§ **EXCERPT**:
For the wines, the crisply sweet and full fruit of the medium bodied Selbach Bernkastel Kurfutslay Riesling Kabinett 2010 would make a wonderful match with a more robust meat or seafood dish. Wonderfully balanced and crisply honeyed, with apricots and orange marmalade covering a sparkling acidity leading to a full syrup finish. It wasn't really a good match with the delicate flavours of the crab and scallop. The sweetness took over the palate and the food neutralised the acidity. The Donnafugata Polena 2011 from Sicily proved to be a charming find. On its own, it came across as a shade industrial, with hints of flint and steel and ironworks. With the food, it started to dazzle and charm and showed itself as a versatile and perfect partner for all of the dishes in the course. Soft fruits, clean nose and texture, crispish yet with low acidity and hints of spice and almond on the finish. Sicilian wines have tended to be somewhat artisan and workmanlike in their presentations. This one shows a welcome maturing in the vinification and winemaking process, with a growing finesse and refinement in the wine. Most pleasant indeed.

Chef was clearly on a roll and his Manilla clams chowder “macchiato”with toasted brioche and leek fondue continued this gastronomic streak with a delightful vengeance. It was creamy, smooth perfection - must have been what Coleridge's poor hero must have felt when he had drunk the milk of Paradise in his search for the lost Xanadu. Total immense pleasure, melting on the palate and disappearing like a creamy whisper to rest warmly in the belly pit. When paired with the light crusty Brioche it was stairway to gastronomic heaven, with the carbo and sweet tomato cutting through the cream. Perfecto. Contento.

Getting paired with the Luciano Sandrone Dolcetto d'Alba 2011 looked good on paper but didn't really come over as a great match on the night . A WS 91 and WA 89 and billed as an easy drinking food partner with plum and dark berries, good structure, minerality and firm ripe tannins, it seemed to be more of a fighting partner with the Chowder. Whilst it did drink nicely on its own, it battled against the Chowder's textured creaminess which all but killed off the fruit in the wine and made it taste alcoholic. Equally, the tannins felt like they needed some proteins and fat to cut through and let Dolcetto's silkiness shine. So it goes. The Sicilian also failed with the Chowder - it neutralised the wine completely. The Riesling fared slightly better due to its larger body and texture, but failed as a match because of its sweetness. Possibly a white burgundy might offer a more robust match for the Chowder.

The Chowder finished me off. I could happily have marched off into the sunset and slept the dreamless sleep of the satiated. But not to be. There were the Prime Place main courses to get through (get through…   sounds like a chore, doesn't it? Nice work if you can get it). There was a choice of either Roasted Filet of Cod and seared Maine lobster with Risotto Cake and Tomato Confit; or a combo of Braised Blackmore Wagyu Inter coastal (with Soft Mascarpone herbs polenta & Bearnaise beurre blanc) and Charcoal Grilled filet mignon Rossini with Wilted spinach and grilled green asparagus.

On the table, both felt a little on the cold side, though maybe this was because the conversation had heated up slightly so that the food was kept waiting on the table for us to finish our chatting.

§ **TASKS TO PERFORM**:
1. According to the review, where does the Donnafugata Polena 2011 come from?
2. The review says the Luciano Sandrone Dolcetto d'Alba 2011 didn't pair well with the chowder. Explain why, using the reasons it gives.
3. Reproduce the part of the review starting with "On the table, both" and going on through "finish our chatting.".
You won't need the lines after the review.

§ **DATA EXCERPT**:
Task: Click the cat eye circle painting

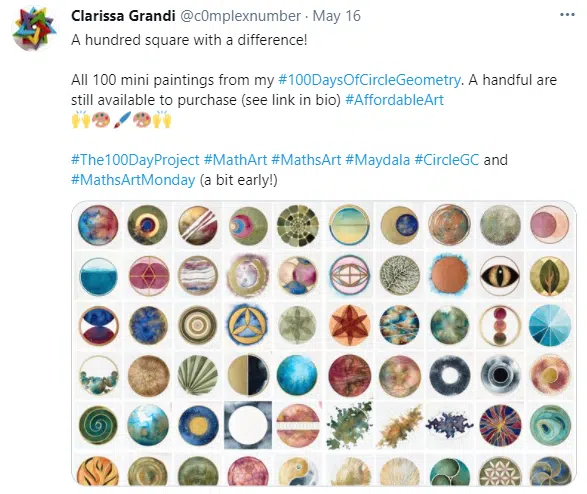Action: point(500,276)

§ **ANSWERS BELOW**:
1. It comes from Sicily.

2. The chowder's textured creaminess all but killed off the fruit in the wine and made it taste alcoholic. The wine's tannins also seemed to need some proteins and fat to cut through so the Dolcetto's silkiness could shine.

3.
On the table, both felt a little on the cold side, though maybe this was because the conversation had heated up slightly so that the food was kept waiting on the table for us to finish our chatting.